- _Your task_: Starting at the line that contains "Task: Click the", write out each line through the end of the data below, exactly as it stands. Skip any pictures.

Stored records
╔══

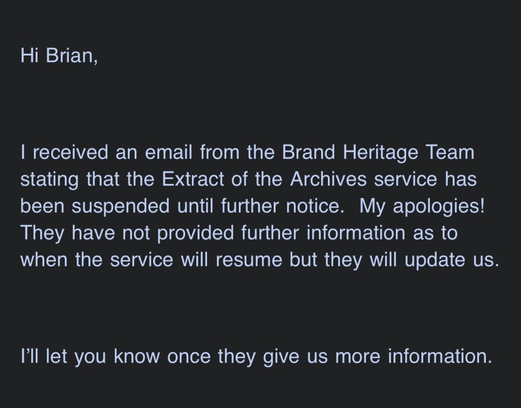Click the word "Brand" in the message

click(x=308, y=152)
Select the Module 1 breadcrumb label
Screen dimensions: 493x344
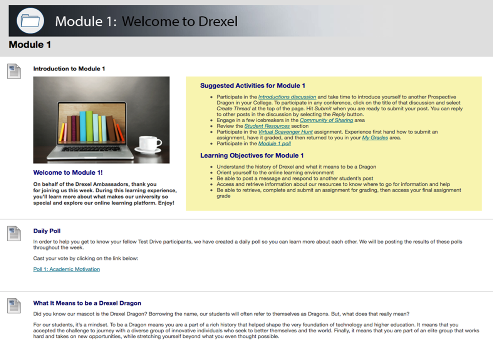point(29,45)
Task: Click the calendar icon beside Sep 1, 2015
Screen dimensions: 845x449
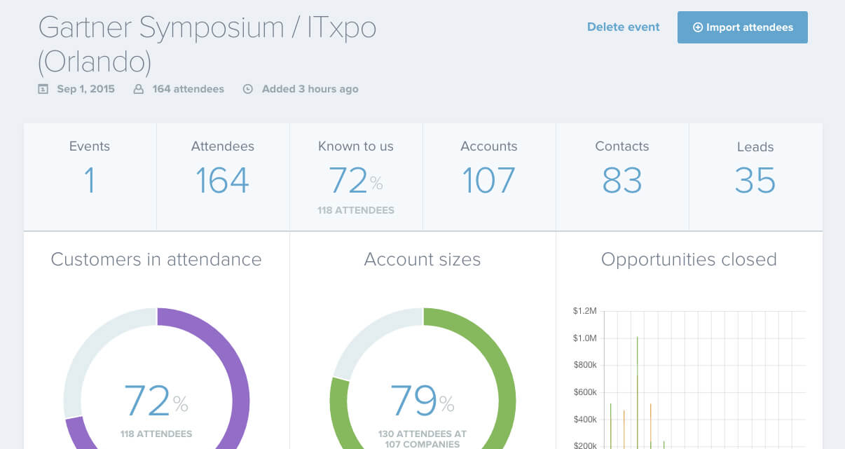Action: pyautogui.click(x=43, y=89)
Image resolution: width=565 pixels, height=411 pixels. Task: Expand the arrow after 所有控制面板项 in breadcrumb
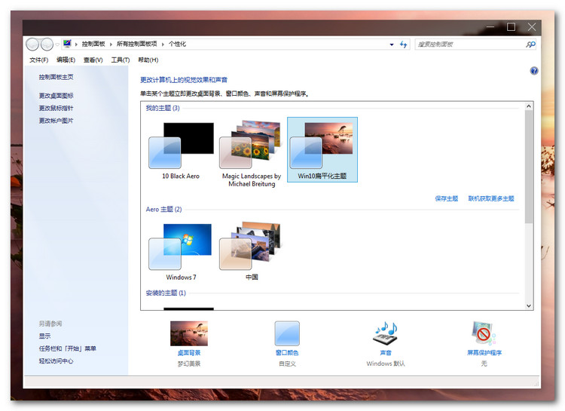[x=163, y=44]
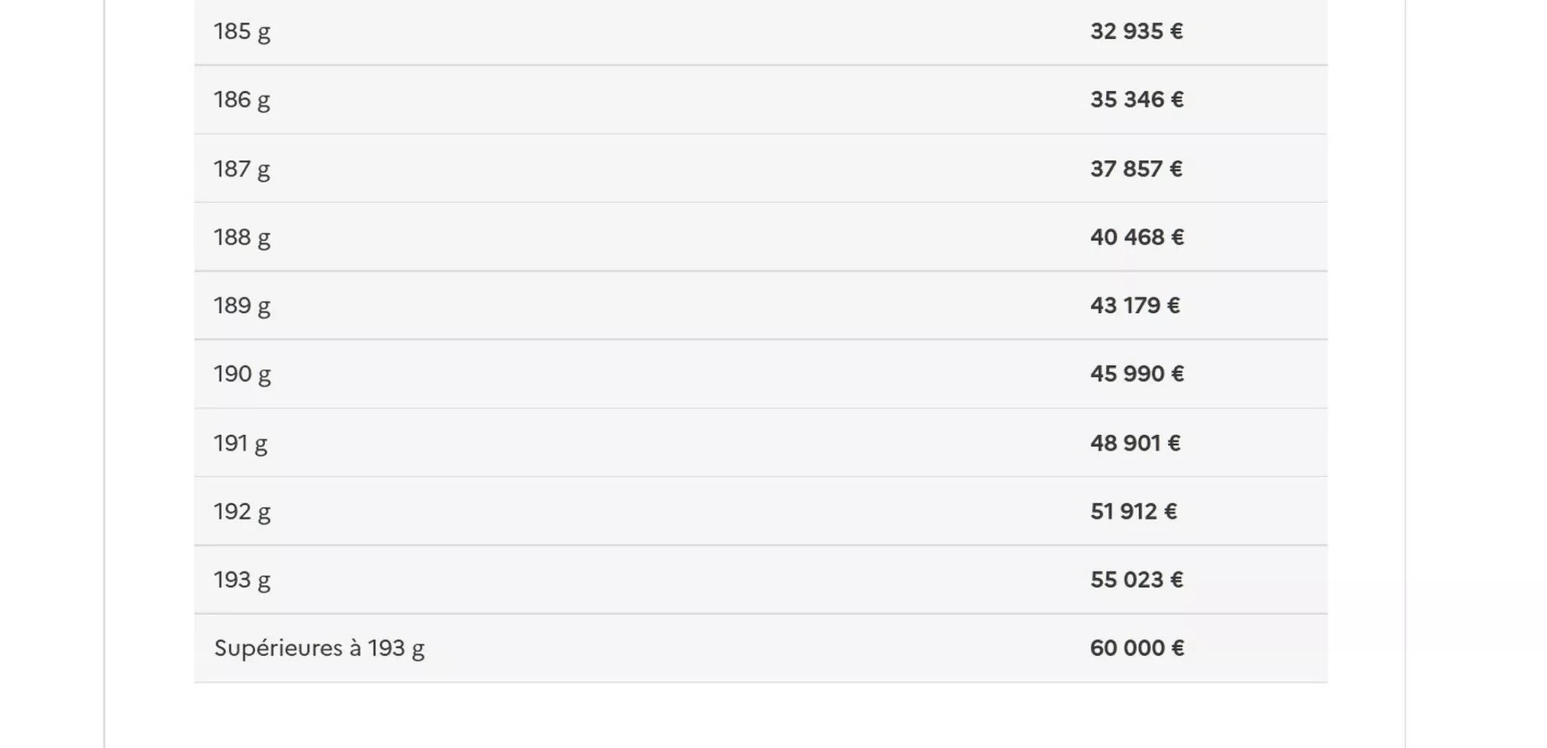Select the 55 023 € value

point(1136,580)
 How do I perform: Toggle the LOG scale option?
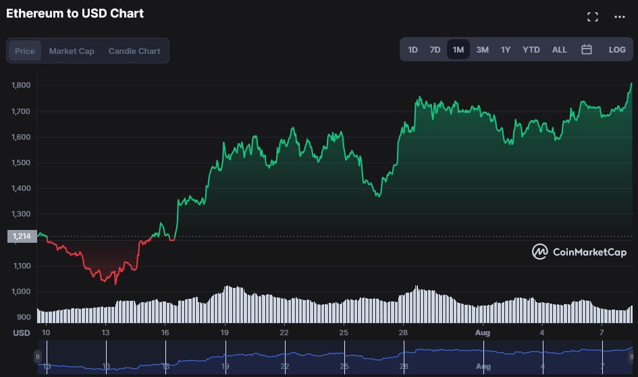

╚══

- _Result below_:
Task: Click the calendar icon beside Sep 1, 2015
Screen dimensions: 845x449
Action: pyautogui.click(x=43, y=89)
Image resolution: width=565 pixels, height=411 pixels. Task: Expand the arrow after 所有控制面板项 in breadcrumb
[x=163, y=44]
Select the 55 023 € value

point(1136,580)
 How do I perform: Toggle the LOG scale option?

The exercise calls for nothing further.